São Paulo - O ministro da Fazenda, Guido Mantega, negou ontem que o presidente Luiz Inácio Lula da Silva tenha pedido a suspensão ou adiamento da criação do fundo soberano.
Segundo Mantega, a criação do fundo foi determinação do presidente da República e que só faltam alguns aspectos jurídicos para que o projeto seja encaminhado à Casa Civil na semana que vem. “A concepção econômica está clara e definida”, disse.
Segundo o ministro o fundo será um instrumento econômico importante que vai acumular recursos a serem utilizados em outros anos.
O fundo soberano, segundo o governo vai exercer o papel de linha auxiliar das reservas internacionais, e seus recursos poderão também financiar operações externas por meio do BNDES (Banco Nacional de Desenvolvimento Econômico e Social). “É um fundo versátil”, afirmou Mantega.

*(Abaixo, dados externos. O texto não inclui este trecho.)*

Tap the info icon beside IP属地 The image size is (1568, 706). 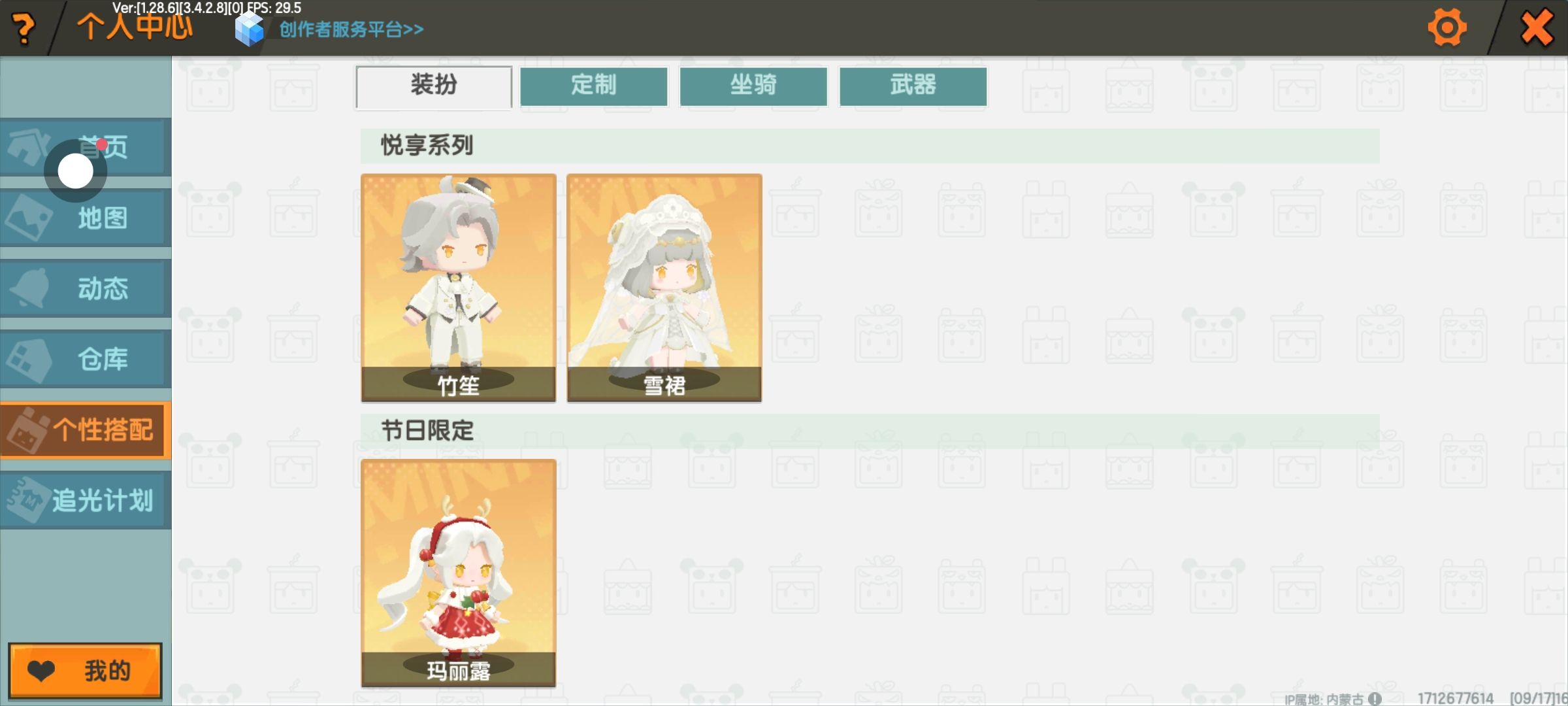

O ministro ressaltou que não existe paralelo desse modelo de fundo com o de outros países e que o mecanismo não vai usar as reservas.
“O país tem um fluxo financeiro de moeda externa elevado, portanto estamos plenamente habilitados a ter esse fundo soberano. Ele não vai usar as reservas existentes e elas continuarão sendo administradas pelo Banco Central”, afirmou.